A few months ago I was driving to Missoula from Arlee as I do every day and my car began to slow down. As I was on I-90 I pulled over to the side of the highway to figure out what was going on. I was alone, which is so rare, but on this day was so fortunate. I drive a Prius and while I love the little thing, it is quite particular. When something doesn’t go its way, it acts like a three-year-old in the grocery store at 5 p.m. It kicks, it screams, it pitches a royal fit. So with lights a flashing on every console and screen possible, the teeny tiny car came to rest on the side of the freeway with me behind the wheel puzzled as to what was going on.
I called Seth. It was his birthday, a fact that he has only reminded me of once since this little incident.
“I’ll be right there,” he said.
And by the time he pulled up behind me on the edge of the road I realized what had happened. I had run out of gas. I know. How old am I? Who runs out of gas in a Prius? Well, I do, I suppose. But this little problem didn’t start with the Prius. It’s been a life-long issue, to be honest.
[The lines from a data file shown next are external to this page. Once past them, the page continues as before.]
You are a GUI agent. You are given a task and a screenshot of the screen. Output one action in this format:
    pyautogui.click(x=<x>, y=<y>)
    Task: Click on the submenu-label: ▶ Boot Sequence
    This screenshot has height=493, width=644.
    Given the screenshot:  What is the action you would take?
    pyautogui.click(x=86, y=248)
The first time I ran out of gas I was probably about fifteen and a few miles from my house. I walked home to find my dad a little less than amused at the situation. He said something like “…what were going to do, pull the car up in the driveway on empty and let it sit here?” That was precisely my plan. I have no idea why. I just hated to stop and get gas.
Shortsighted? Yes. I was fifteen and like most teenagers didn’t think past the next 20 minutes. But the truth is I still hate to get gas. And while I do it regularly it still feels like I’m always stopping at the Conoco. I live out of town, this is part of the problem I know, but it still feels like an everyday occurrence. I’m not so shortsighted as I was when I was fifteen, these days I’m a busy mom of two trying to keep it all between the lines and sometimes I kind of forget one of the basics. I move too fast, I forget and I get stuck.
Of the three times this has happened in five or so years, I’ve only had children with me once. Somehow, I feel like this is an accomplishment. Every time I haven’t been stuck for long and every time I hear my dad’s voice in the back of my head “…what did you think you were going to do…?”
Seth has never really passed judgment on me for my gas failings. Like the calm, methodical person he is, he gently suggests that I might fill up a little more often but beyond that he’s pretty quiet about it.
Since I’ve known him, Seth has never run out of gas himself. Even the lawn mower is rarely on empty but this weekend that all changed. And I was as shocked as anyone.
We were driving back from Oregon after dropping the kids off with the grandparents for the week. As we drove across eastern Washington through the Tri-Cities we must have been talking so much, just the two of us, that we didn’t hear the ADD FUEL alert (twice!) and the Prius, loaded with Ikea goods (let the yuppie jokes ensue), stopped cold but not before the car launched a lights flashing three-year-old hissy fit.
“What’s going on?” Seth said.
“I don’t know,” I said but I had a good idea.
“Oh, I think we are running out of gas. How far will it go once it starts to do this?” he asked me, knowing that I knew the answer all too well.
“Not long,” I said.
So he pulled the car to the side of the road and we looked around at the wheat fields in every direction for miles. And I mean miles.
“Well, I guess we have to start walking,” he said. “Ritzville is just right there. One exit up.”
We started walking. We could see the exit far in the distance. We kept walking. About a half an hour later, at the closest gas station, we armed ourselves with a gas can and began the half hour walk back to our car. Seth calculated the mileage and was convinced the car was so loaded down with furniture that our car was using more gas than normal.
“We always make it to Ritzville,” he said a little bewildered by the miscalculation.
I bought his reasoning but I’m kind of used to being stuck on the side of the road for far less adequate reasons so I wasn’t too concerned about our hour-long sojourn on the side of I-90. We talked about the airline crisis, the recent crash in San Francisco, Malcolm Gladwell, hydration and extreme sport endeavors. We arrived back at the teeny, tiny car with blisters on our feet, sun in our faces and a renewed sense that an hour-long setback is not the end of the world.
As I settled back into the air conditioned seat of our yuppie-mobile laden with Ikea crap, I took it as a good sign that I’d rather be walking along I-90 with Seth with a gas can in hand than be just about anywhere else in the world.